Prosecutors on Monday challenged the ruling, arguing that such a defense should not be considered because there is no evidence Tiller posed an imminent threat at the time of the killing.

“The State encourages this Court to not be the first to enable a defendant to justify premeditated murder because of an emotionally charged political belief,” the prosecution wrote. “Such a ruling has far reaching consequences and would be contrary to Kansas law.”

As events unfold inside a Wichita courtroom, the Kansas Supreme Court is considering a challenge from four media outlets, including The Associated Press, over the judge’s decision to bar reporters from witnessing jury selection. A hearing is also scheduled for Tuesday afternoon to give the defense time to respond to Wilbert’s decision to allow Roeder’s voluntary manslaughter defense.

But key questions being asked outside the courtroom in the wake of Wilbert’s decision have galvanized both sides of the abortion debate.

Will the judge’s decision embolden militant anti-abortion activists and lead to open season on abortion providers? Does the Justice Department plan to file charges against Roeder under federal statutes guaranteeing access to clinics? And what does it portend for the unfolding case itself and the inevitable legal challenges to the nation’s abortion laws?

Hern, of Boulder, Colo., said it’s irrelevant that Wilbert won’t decide until after the defense presents its evidence whether to allow jurors to actually consider a conviction on the lesser charge.

“The damage is done: The judge has agreed to give him a platform,” Hern said. “It is an act of incomprehensible stupidity on the part of the judge, but he is carrying out the will of the people of Kansas who are trying to get out of the 19th century.”

The Feminist Majority Foundation also denounced the ruling, saying Wilbert essentially was allowing a justifiable homicide defense. The group, which supports abortion rights, urged the Justice Department to file federal charges under the Freedom of Access to Clinic Entrances Act.

Justice Department spokesman Alejandro Miyar declined to comment, citing an ongoing investigation.

A man who runs a Web site supporting violence against abortion providers said in the wake of the judge’s decision that he has changed his mind about attending Roeder’s trial. The Rev. Don Spitz of Chesapeake, Va., said he and other activists from the Army of God plan to observe the court proceedings quietly next week.

“I am flabbergasted, but in a good way,” Spitz said of the judge’s decision.

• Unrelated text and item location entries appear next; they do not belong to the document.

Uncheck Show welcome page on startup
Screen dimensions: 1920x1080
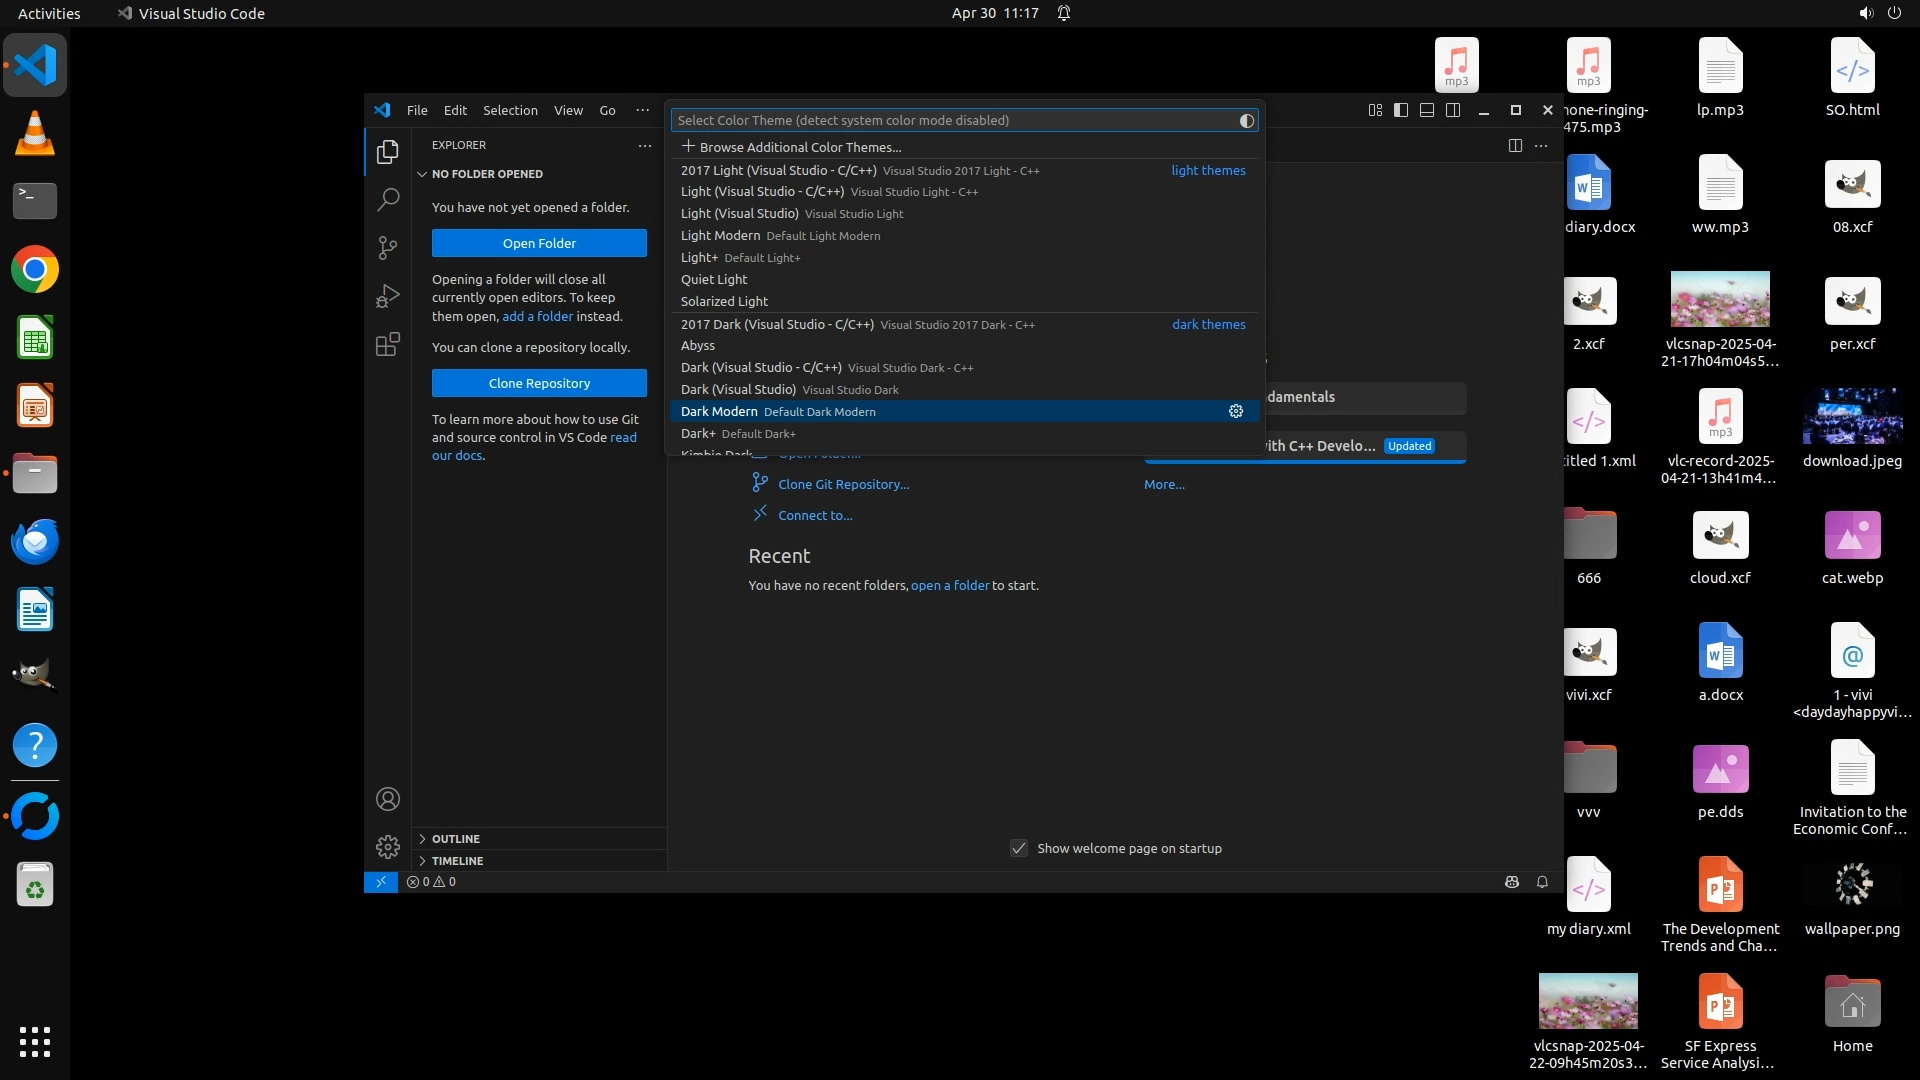[1019, 848]
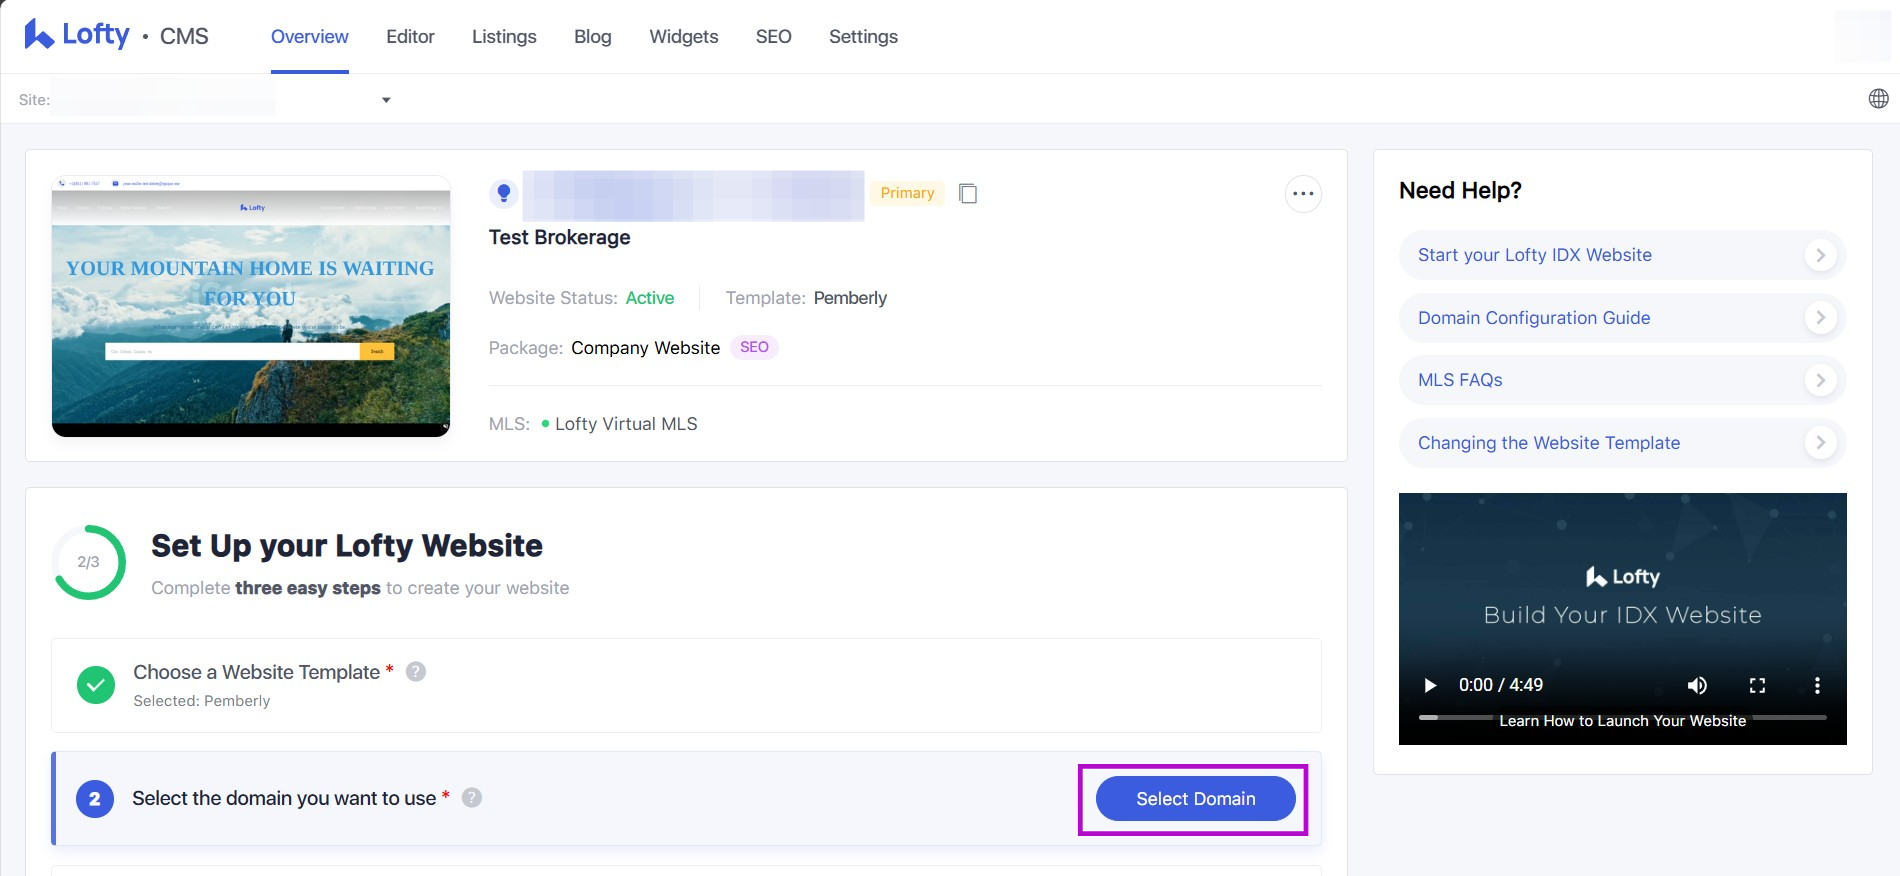
Task: Click the globe icon at top right
Action: 1878,98
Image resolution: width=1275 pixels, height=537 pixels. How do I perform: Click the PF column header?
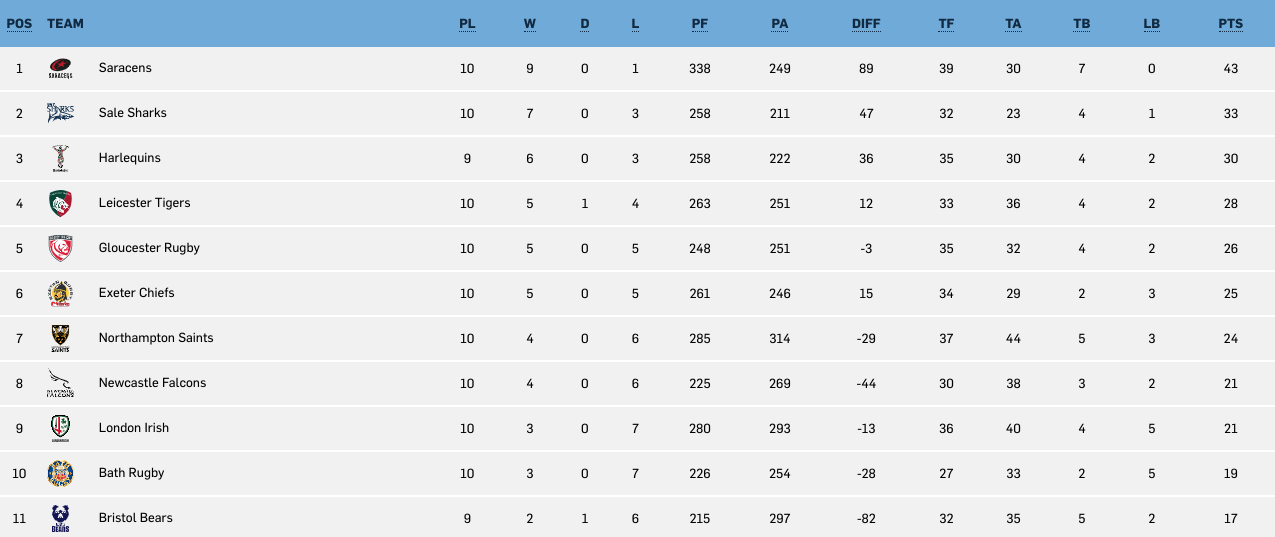(700, 24)
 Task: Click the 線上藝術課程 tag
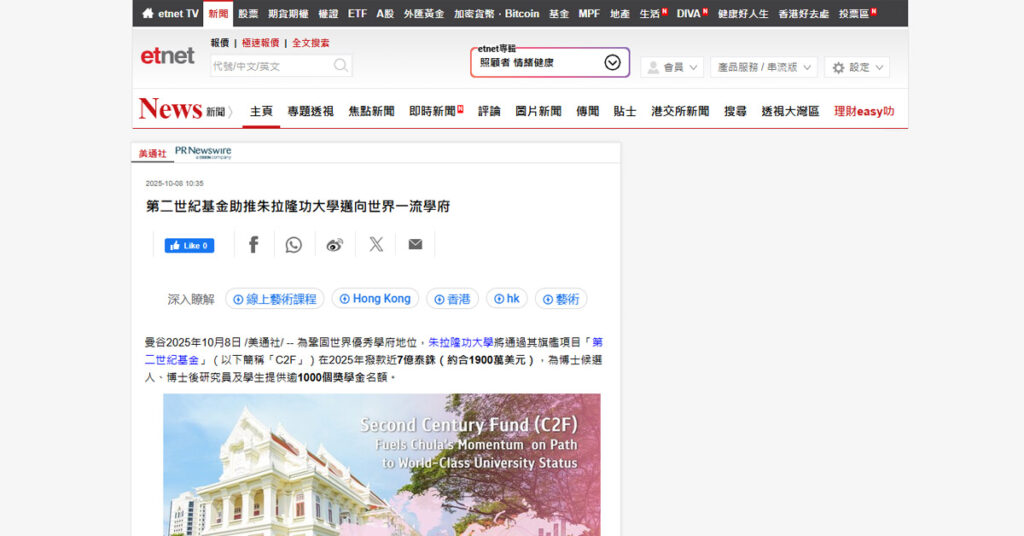(x=274, y=299)
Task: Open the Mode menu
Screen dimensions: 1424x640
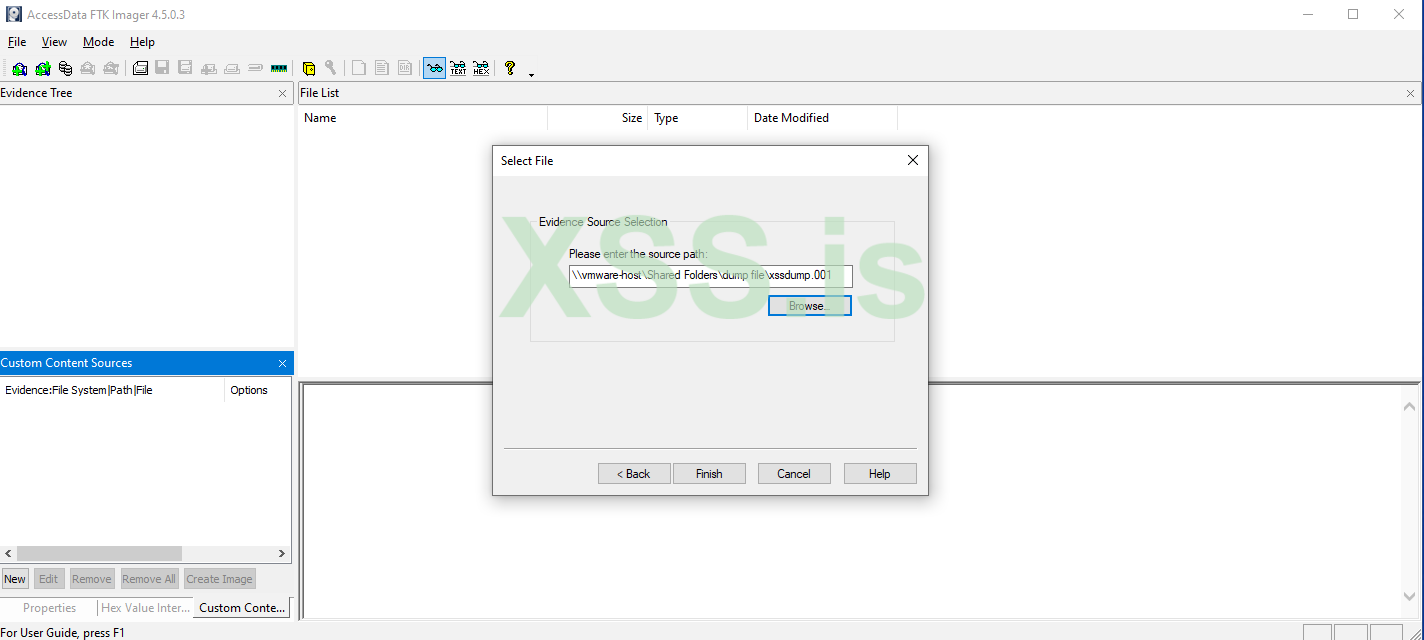Action: (x=98, y=42)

Spitz acknowledged that the possibility that Wilbert’s decision may influence some people who in the past wouldn’t kill abortion providers because they risked a sentence of death or life imprisonment. “It may increase the number of people who may be willing to take that risk,” he said.

In Des Moines, Iowa, militant anti-abortion activist Dave Leach agreed the decision opens the door to presenting the same evidence as in a case of justifiable homicide. It was Leach who wrote the 104-page legal brief that Roeder signed and submitted to the court in which he admitted killing Tiller.

“The closer we come to a court actually addressing these issues, the less danger abortionists are going to be in,” Leach said.